1. Should you be flexible or disciplined when capturing growth opportunities?
A small, U.S.-based security software company received a call from a customer prospect in Germany. To capture the business and meet cash demands, the company chose to enter the German market. It subsequently entered additional overseas markets in a similar manner. “It was more like we were drawn in rather than made a conscious decision,” a company executive told us.
Seizing opportunities as they arise is consistent with the conventional wisdom that companies must move quickly in dynamic markets. But there is an underlying tension here. Acting fast leaves less time for deliberation, so companies can easily end up with an incoherent portfolio of mismatched opportunities. A disciplined approach, in contrast, enables strategic alignment and sets a path for future opportunities, but it can come at the cost of some quick wins.
Our research with successful organizations shows how to resolve the tension. During the opportunity selection phase, it’s better to be disciplined — spending time studying prospects and devising a plan to capture the best ones rather than those that are easiest to attain. In this way, an organization can accumulate knowledge and experience, using early opportunities to build a foundation for more strategic ones later on. During the opportunity execution phase, more flexibility leads to greater success. This helps organizations abandon ineffective products and practices and adopt more appropriate ones.

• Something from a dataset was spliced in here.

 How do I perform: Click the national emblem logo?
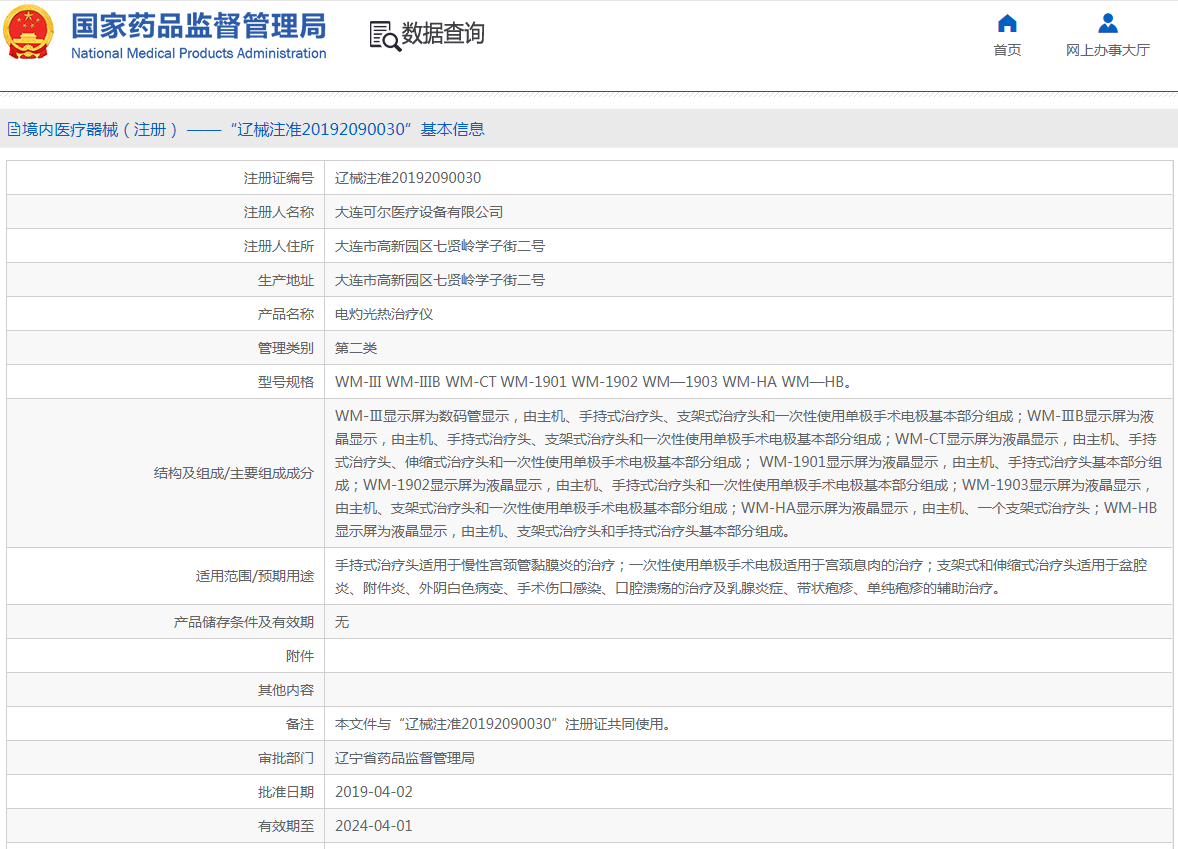pos(29,33)
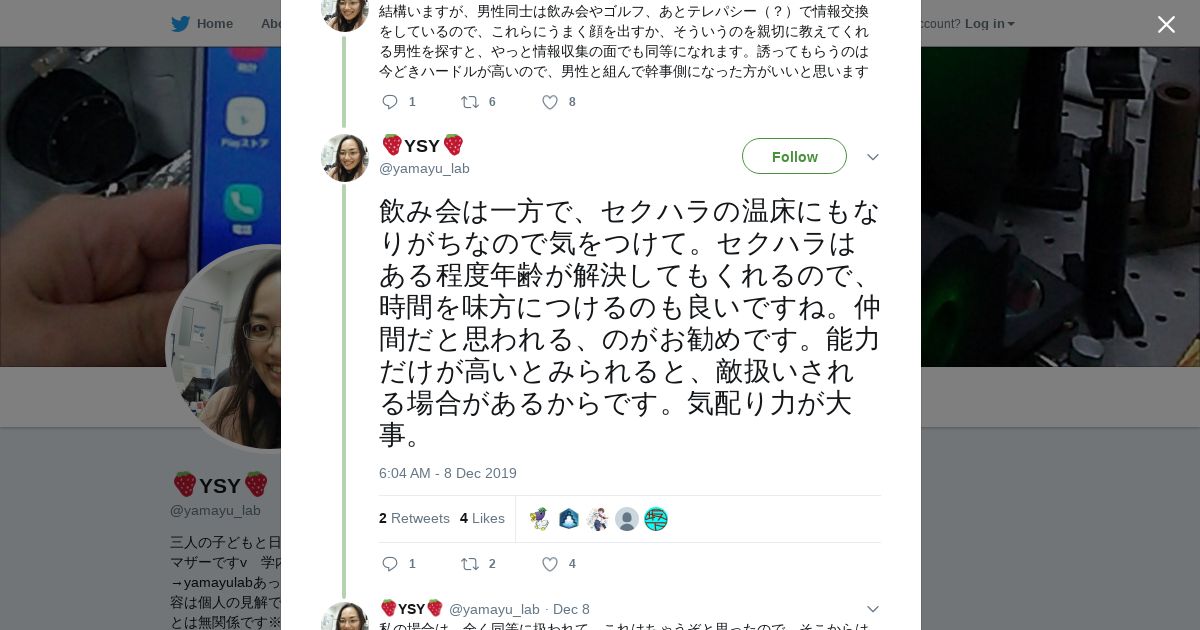
Task: View the 2 Retweets list
Action: [414, 518]
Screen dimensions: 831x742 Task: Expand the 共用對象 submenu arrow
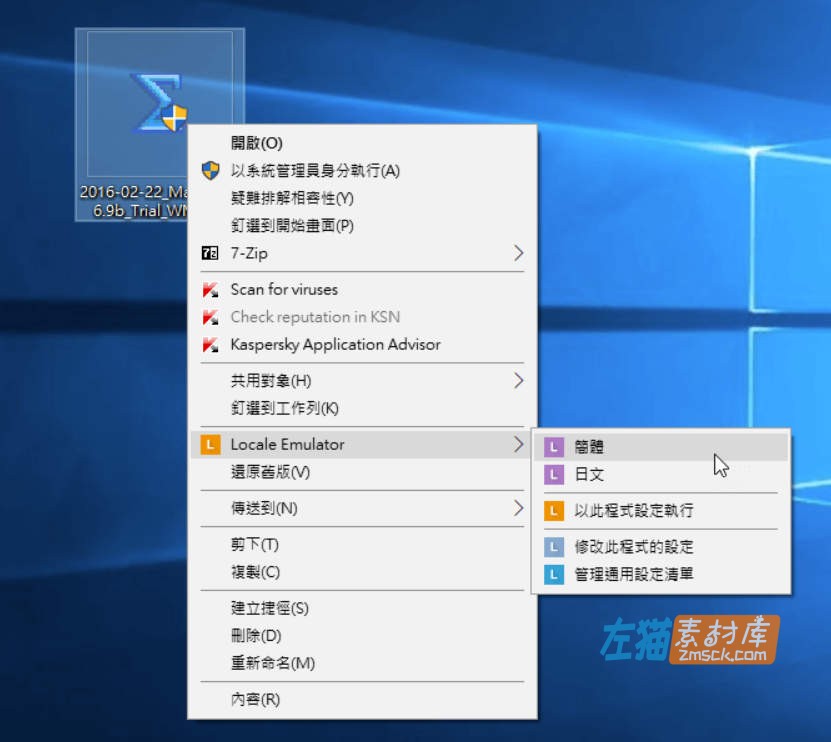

Increased discipline in opportunity selection creates a foundation for increased flexibility during execution. That’s because more discipline in selection usually reduces the need to rationalize faulty choices later, freeing leaders to approach execution in a more open-minded way.2 Conversely, when leaders take opportunities as they arise, they exhibit a strong tendency to defend their past choices and become more rigid in the way they execute opportunities.
A Singapore gaming company offers a good example of being disciplined first and flexible later. The company took its time conducting customer interviews and studying market adoption trends before choosing Japan as the first market to enter in its global expansion. When it executed this opportunity, however, it quickly discovered that its plan to sell digital content to Japanese wireless providers meant going head-to-head with entrenched Japanese companies. Once managers realized this, they changed their plan and instead partnered with the entrenched competitors in Japan to sell their content throughout Asia. Their flexibility yielded far greater results than the original execution plan would have.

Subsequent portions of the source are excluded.